男が死んで行くときに/安藤昇

珍盤・奇盤

安藤昇は自身が「この顔傷では自分は生涯ヤクザ者としてしか生きられぬ」と言う若い頃に負った左頰の傷がある。評論家・大宅壮一がその顔傷と面構えから「男の顔は履歴書」というフレーズを作り、これを自身のエッセイ集のタイトルにした。(蛇足ではあるが、これをもじって『男の顔は履歴書、女の顔は請求書』というのがある。)昭和41年には「男の顔は履歴書」という映画が松竹で公開され、安藤昇の代表作となっている。残念ながらこのジャケ写では傷は見えない。

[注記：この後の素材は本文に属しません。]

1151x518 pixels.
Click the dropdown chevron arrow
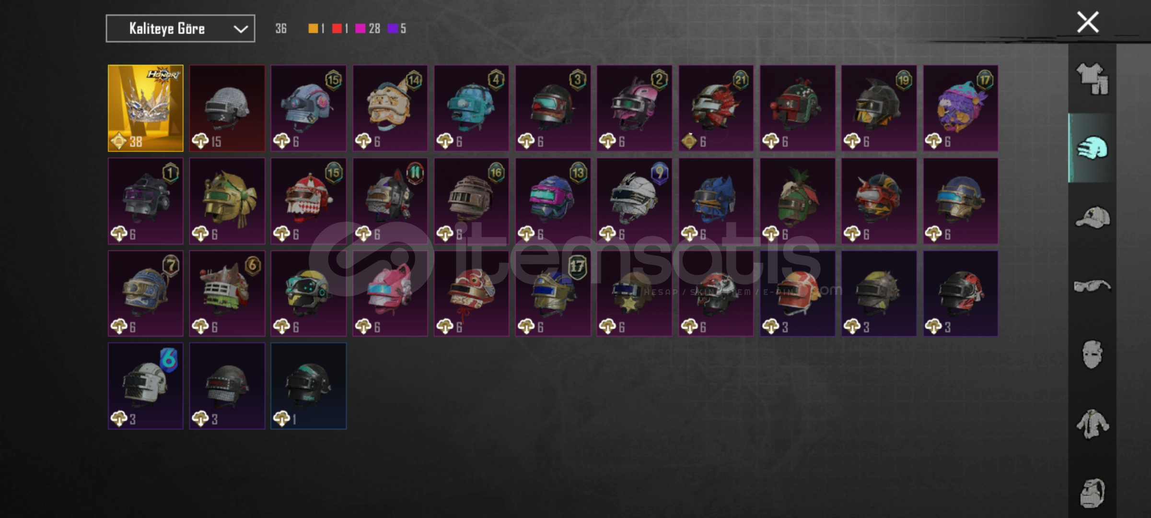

この曲で安藤昇は語りのみである。後半ではかなりがなっているが、最後まで静かに抑えて語った方が怖さが増したような気がする。ちなみに作詞:阿久悠、作曲・編曲:曽根幸明である。

歌の途中で「敷島の大和男子の逝く径は 赤き着物か 白き着物か」という女性コーラスが響く。平林たい子の任侠小説「地底の歌」(昭和24年)から引用したフレーズでヤクザの死装束は赤き着物=牢獄か、白き着物=棺桶かを意味しているらしい。